I was chatting with a room of about twenty leaders today and found myself admitting, “I cried at work yesterday because I was feeling inadequate.” And I was surprised to see people nodding like, “Yep, been there…have felt that.”

The truth is my sense of inadequacy was self-imposed. I was putting internal pressures on myself. Ironically, the pressure that I was putting on myself to have it all together was actually what made me fall a part.

If we don’t pay attention to our thoughts and the ways we are speaking to ourselves, it’s very easy to find ourselves in that place of unhealthy self-depreciation, in a place where we feel a bit hopeless, as if nothing we’re doing is good enough; the transition to that place can be so quiet and subtle, we don’t even know how we got there.

Anyone who is doing the hard work of being better is going to struggle.

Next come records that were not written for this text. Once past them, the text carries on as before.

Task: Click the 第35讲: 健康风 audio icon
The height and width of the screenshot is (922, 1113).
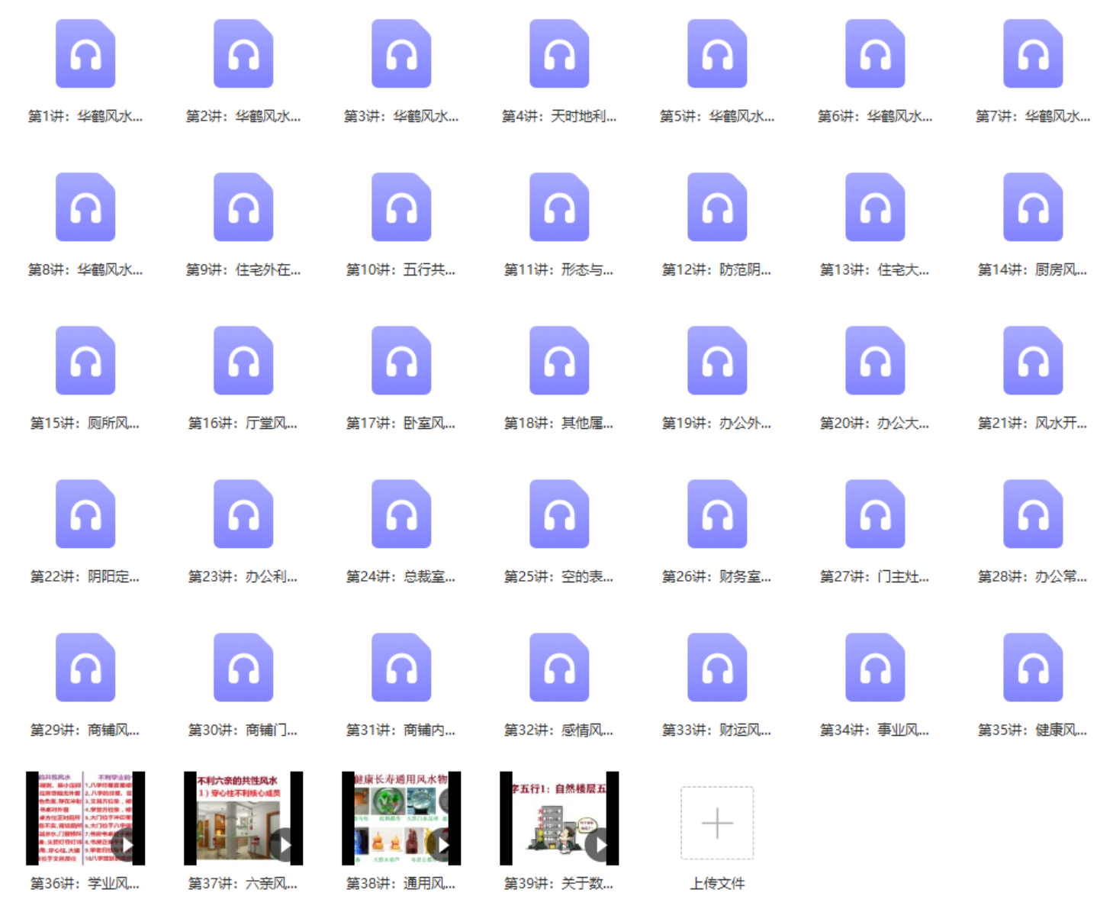Action: click(x=1033, y=668)
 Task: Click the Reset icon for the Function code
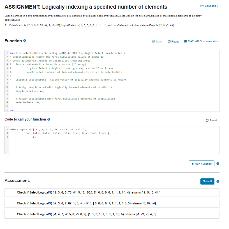(x=173, y=41)
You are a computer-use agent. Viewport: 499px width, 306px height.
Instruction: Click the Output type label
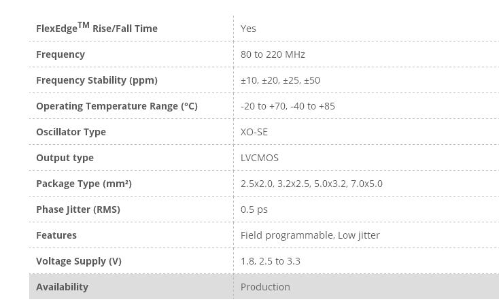65,158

And if we aren’t struggling in some way, we and our organizations probably aren’t working on anything that really matters.

The trick is finding that trusted person to talk to when we fall apart. The person who can remind us of our WHY and our potential. The person who sees greatness in us even when we can’t see it ourselves. We all need that. It’s hard to be a lone wolf as Abby Wambach would say. I’m grateful to my mentor who picked me and dusted me off. She doesn’t let me feel or play small.

But we also need to make a commitment to sharing our struggles with others. Sure, maybe not everyone needs to see our ugly cry. And perhaps people don’t need to know the ins and outs of our worst blunders, but they do need to see and feel that we struggle.

Because when we don’t share this, we make leadership something that is beyond others. Something that only perfect people do. Often we wonder why teachers in buildings don’t see themselves as leaders. We should ask ourselves, “Are we sending the message that only the people who have it all together all the time and have all the answers are leaders?” Or have we made leadership something scary because our culture is to sit back and judge the others who are trying and struggling?

Whatever the reason may be, we ALL have something important to offer our communities. Let’s find and celebrate the strengths that each individual brings to the table and leverage those strengths for the greater good.

“Great leaders are not the best at everything. They find people who are best at different things and get them all on the same team.” – Eileen Bistrisky

If we have to choose between being brave and being perfect, let’s be really, really brave. Because we have work to do to make this world a better place, and this work requires all of us.